Al leer y estudiar estos textos, y descubrir que la crítica actual demuestra que ni son ni pertenecen al Apóstol, sino a alguien que en el siglo III o IV los interpoló indebidamente, pienso con conmiseración en el cura de mi pueblo y en el obispo de mi diócesis y de otras tantas diócesis que los consideraron y los siguen considerando como dogma de fe, pero cuyo contenido no se ajusta en absoluto a la mentalidad paulina, como gran artífice que fue del aperturismo en la Iglesia. Tal mentalidad se concreta, por ejemplo, en su epístola a los Gálatas (3, 28) en la que dogmatiza en relación con la Iglesia que en ella “no hay ni judío, ni griego, no hay ni esclavo ni libre, ni hombre ni mujer: pues todos vosotros sois uno solo en Cristo Jesús”.

Si en aquellos tiempos y en las culturas judía y aún greco-romana era considerada poco más o poco menos que “objeto de lascivia y de pecado”,encarnando San Pablo la doctrina y el ejemplo de Cristo Jesús, la equiparó en dignidad con el hombre, perdurando en los textos bíblicos numerosos testimonios.

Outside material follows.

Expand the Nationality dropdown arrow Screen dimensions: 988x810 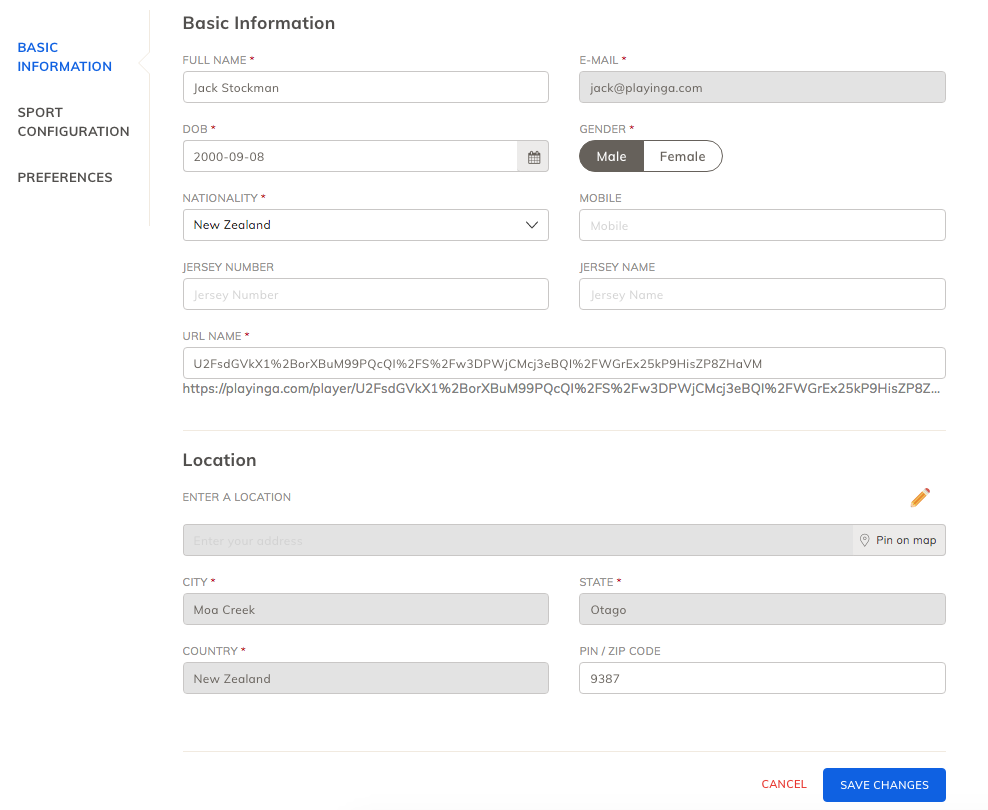click(x=532, y=225)
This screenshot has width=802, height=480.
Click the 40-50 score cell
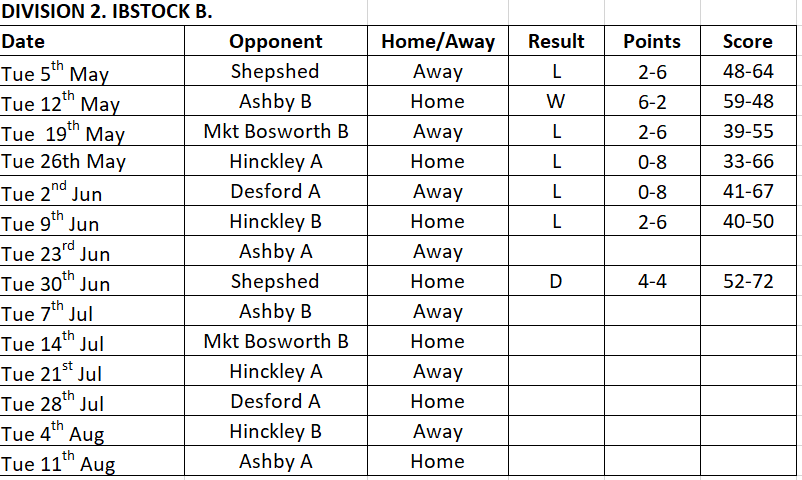click(x=748, y=221)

De entre ellos destaca, por ejemplo, el interés del Apóstol en permitirles a las viudas (I Cor.7, 39-40) un nuevo matrimonio, cuando en las culturas de la época este les estaba vedado y ella, y a perpetuidad, habría de ser acogida y depender de sus cuñados o de sus hijos mayores. San Pablo defendió el derecho de las vírgenes consagradas, cuya decisión han de respetar los padres (I Cor.7, 34) y se rodeó de mujeres en sus viajes, citando repetidamente sus nombres y magnificando su cooperación y ayuda, con mención singular para las “diaconisas” que incorporó a su ministerio, lo que para un judío y San Pablo lo era y ejercía como tal, este gesto, consideración y reconocimiento
dieron motivo a verdaderos escándalos en las comunidades primitivas.

Con tal panorama que requeriría una más extensa e intensa exposición, si curas, obispos y teólogos hubieran profundizado en la verdadera doctrina acerca de la mujer y de su misión en la Iglesia y en la sociedad, una y otra se hubieran enriquecido de manera excepcional, sin cometer agravio alguno y habiendo hecho desaparecer a su debido tiempo la bien merecida catalogación de “desfasada” que sigue distinguiendo todavía a la Iglesia por lo que hace referencia a la mujer, con cuantas injurias, desprecios e injusticias tal filosofía y comportamiento entrañan.

Considero tan sacrosanto como inaplazable revisar el Año Cristiano o hagiográfico oficial de la Iglesia y a cuantos santos varones los distinga y hasta les haya facilitado y justificado su canonización y subida a los altares su abultada misoginia, les exilien del mismo y de sus letanías, o al menos, que los aposenten en alguno de sus suplementos o apéndices.